Afortunadamente, está en buena medida superado aquel viejo prejuicio que durante años pretendió situar al humor gráfico en una categoría menor dentro del universo de las artes visuales. Más allá de una distinción que siempre resultó artificial entre géneros cuyas fronteras son cada vez más porosas y difíciles de establecer, la realidad ha terminado imponiéndose gracias a la obra de creadores que son, sin duda alguna, artistas en la plena acepción del término.
Su trabajo posee una elevada elaboración formal, una notable riqueza estética y, sobre todo, una densidad conceptual que trasciende cualquier clasificación reduccionista. En ellos, la imagen no solo comunica: también interroga, provoca y propone lecturas complejas de la realidad.

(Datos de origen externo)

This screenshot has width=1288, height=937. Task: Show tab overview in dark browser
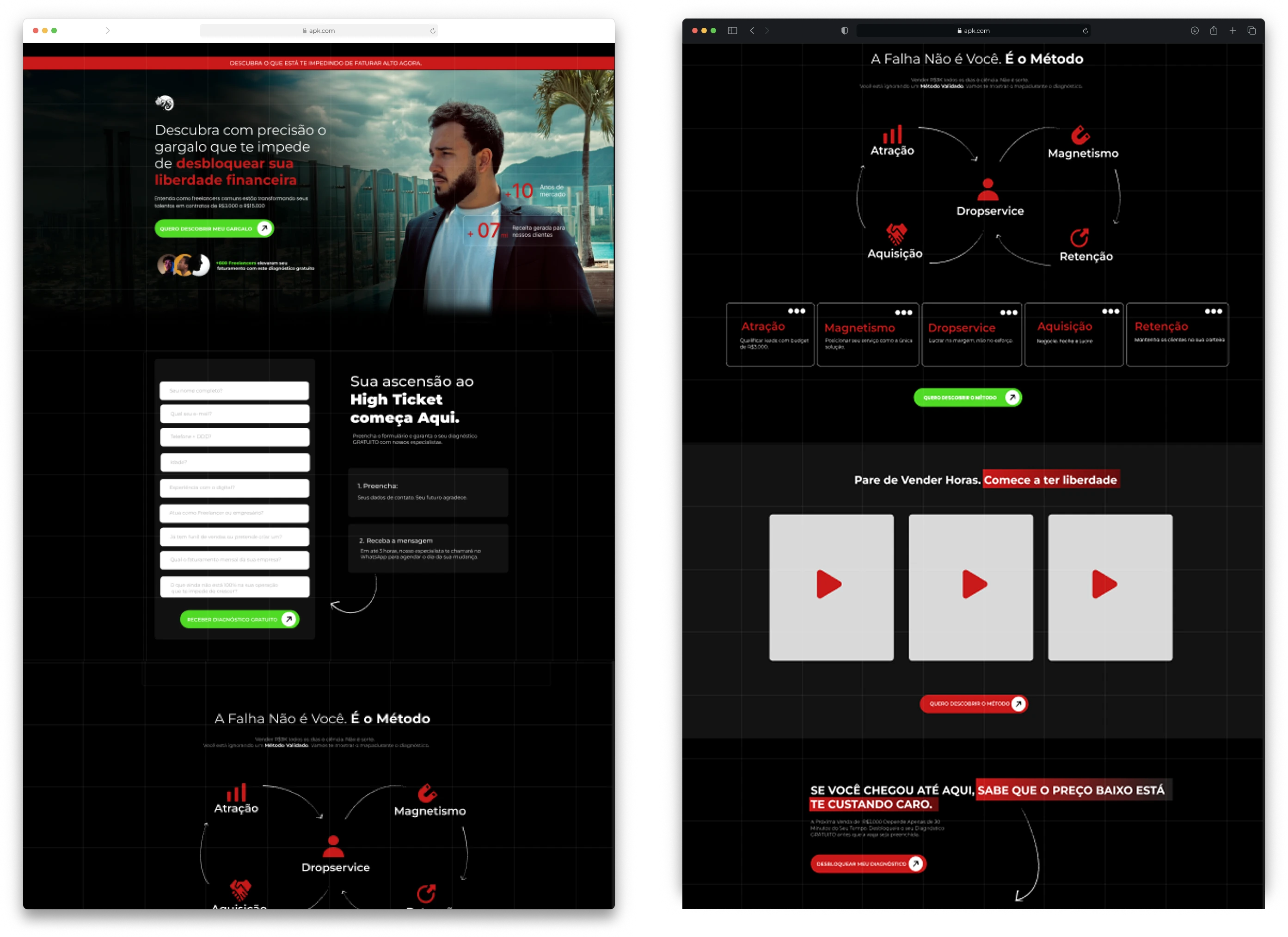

“Su trabajo posee una elevada elaboración formal, una notable riqueza estética y, sobre todo, una densidad conceptual que trasciende cualquier clasificación reduccionista”.
El humor gráfico tiene, por supuesto, una dimensión funcional. Nace asociado a espacios concretos de circulación y responde a una vocación comunicativa muy definida. Pero esa funcionalidad no está reñida con la ambición estética ni con la profundidad conceptual. Al contrario: cuando alcanza sus mejores expresiones, el humor gráfico consigue articular mensajes de gran eficacia comunicativa sin renunciar a la sutileza ni a la complejidad.

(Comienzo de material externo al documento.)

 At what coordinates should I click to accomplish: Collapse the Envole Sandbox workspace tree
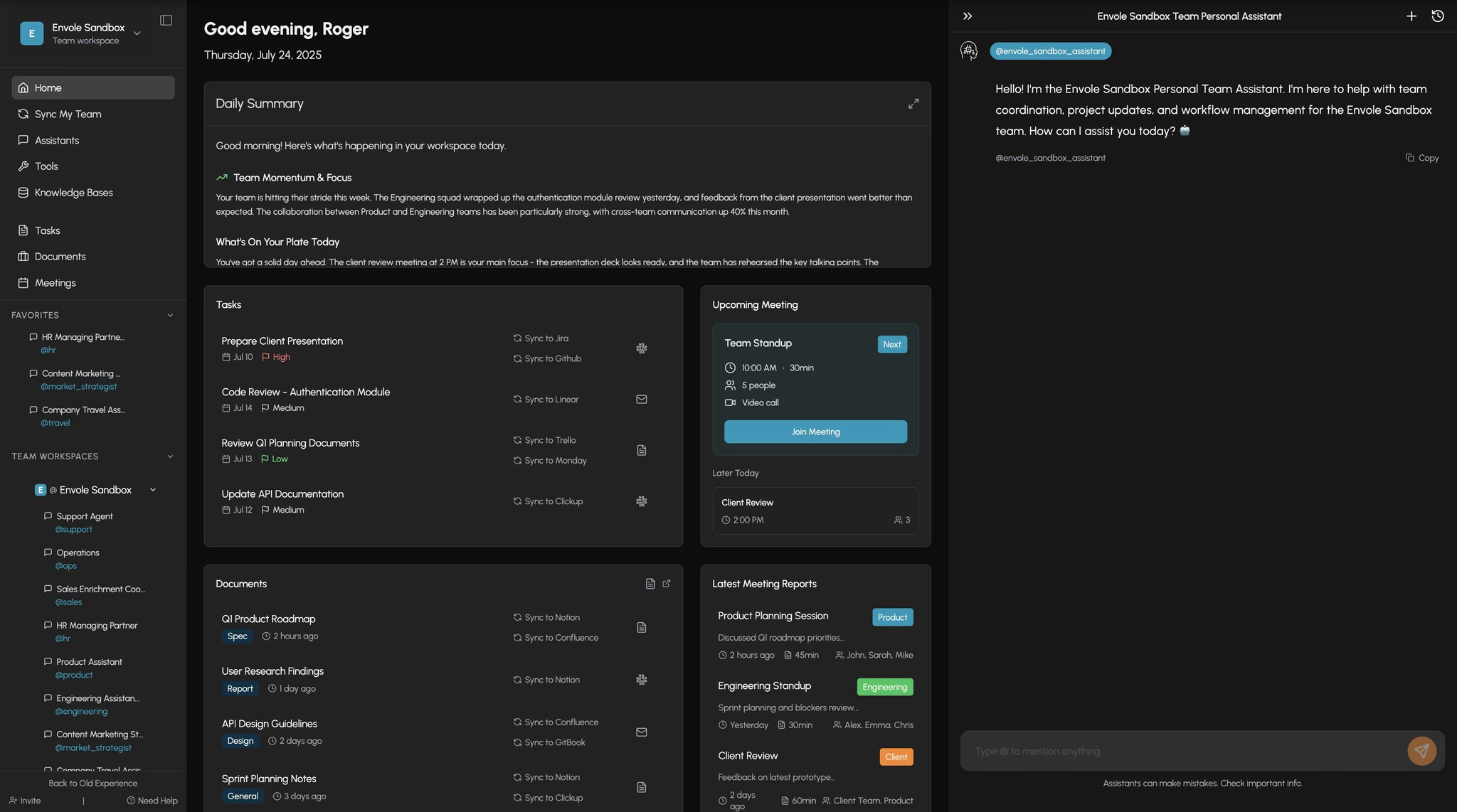152,490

Esa feliz convergencia entre claridad y profundidad, entre oficio y pensamiento, está presente de manera ejemplar en la obra de Michel Moro, quien desde hace años se ha consolidado como una de las voces más singulares y reconocibles del humor gráfico cubano contemporáneo.
Existe en su trabajo una identidad visual perfectamente establecida. Basta enfrentarse a una de sus piezas para reconocer inmediatamente una poética propia, construida desde el rigor del dibujo, el dominio técnico y una sensibilidad plástica que se despliega a través de diversos formatos, soportes y recursos expresivos.

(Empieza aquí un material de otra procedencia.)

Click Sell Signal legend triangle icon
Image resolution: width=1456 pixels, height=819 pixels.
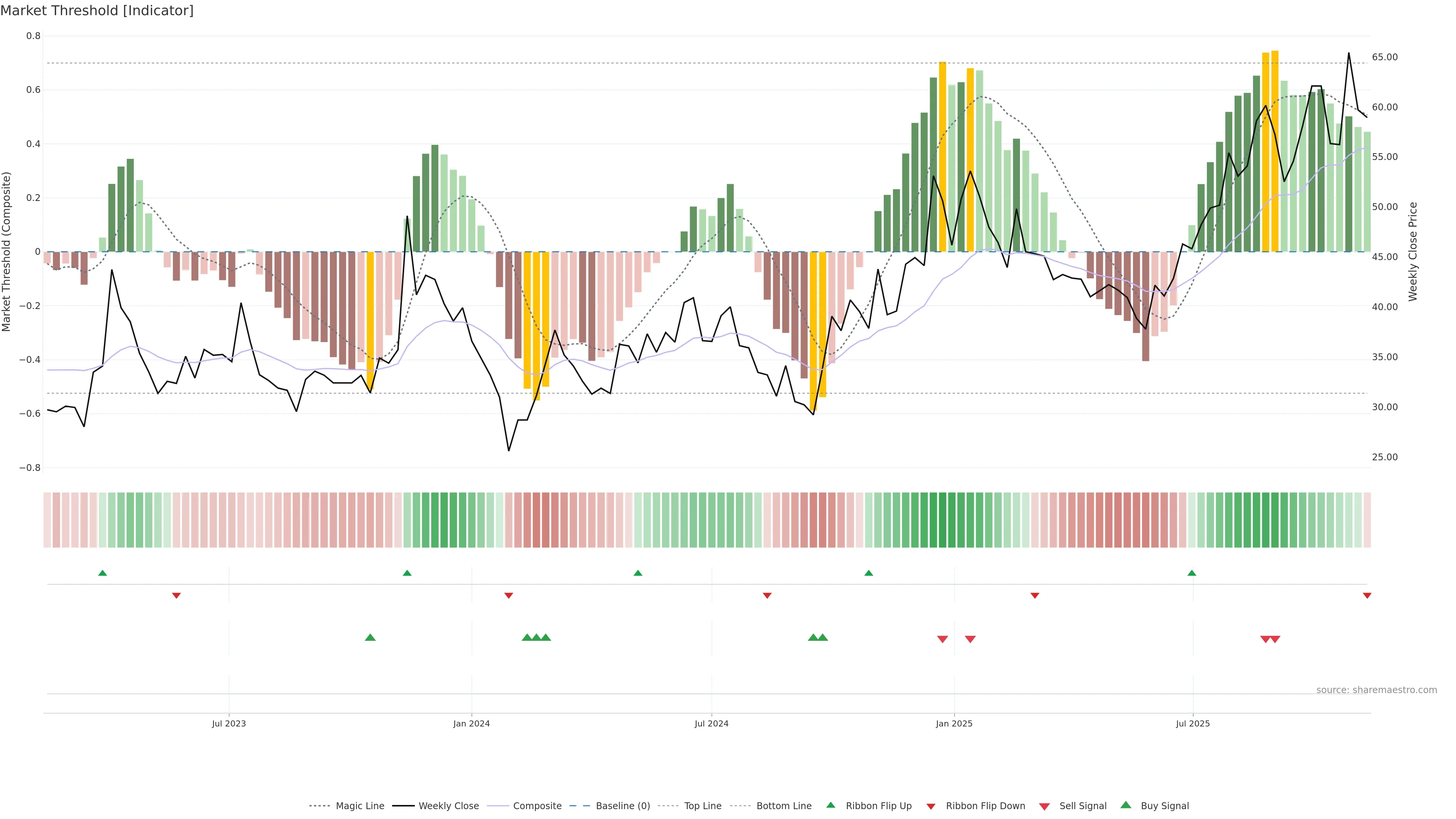click(x=1044, y=806)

Hay en sus obras un tratamiento cuidadoso del color, de la composición y de las relaciones entre los elementos visuales. Pero más allá de esas virtudes formales, destaca una capacidad poco común para abordar asuntos complejos de nuestro tiempo desde la economía de recursos y la precisión expresiva.
Con frecuencia se asocia el humor exclusivamente a la carcajada. Y ciertamente la risa constituye una de sus manifestaciones más legítimas. Sin embargo, mucho se ha insistido en que el humor es también una forma de conocimiento, una plataforma de pensamiento y una herramienta privilegiada para examinar críticamente el mundo.

No siempre desemboca en la risa abierta; a veces se concreta en una sonrisa reflexiva, en un gesto de complicidad. Es también ironía fina, la observación inesperada que obliga al espectador a reconsiderar aquello que creía conocer. El mejor humor no simplifica la realidad: crea asideros para comprenderla.
Esa es una de las mayores virtudes de Michel Moro. Su obra se sustenta en una sólida cultura visual y conceptual, en un amplio repertorio de referencias que nunca aparecen como exhibición erudita, sino integradas orgánicamente al discurso de cada pieza. Lo admirable es que logra mantener intacta esa riqueza de significados sin sacrificar la claridad comunicativa.
Sus imágenes están abiertas a múltiples niveles de lectura: pueden interpelar tanto al observador especializado como a cualquier espectador dispuesto a detenerse ante ellas. Más que imponer respuestas, plantean preguntas; preguntas que a veces resultan incómodas, incisivas o difíciles de resolver, pero que siempre están formuladas desde la inteligencia, el respeto y el buen gusto.
“El mejor humor no simplifica la realidad: crea asideros para comprenderla”.
La obra de Michel Moro se inserta en una extraordinaria tradición del humor gráfico cubano y, al mismo tiempo, dialoga de manera activa con las tendencias y preocupaciones de la contemporaneidad. Estas piezas reunidas en El ojo con sentido son una excelente demostración de ello. Nos invitan a mirar con más atención, a desconfiar de las certezas demasiado cómodas y a descubrir que el humor puede ser también una forma particularmente lúcida de entender la realidad.
Esta exposición, como todas las de la Bienal del Humor Político, confirma que el humor gráfico, cuando alcanza la altura artística que aquí encontramos, no solo entretiene, sino que enriquece nuestra manera de mirar el mundo, que es asumirlo en su complejidad para no quedarnos de brazos cruzados.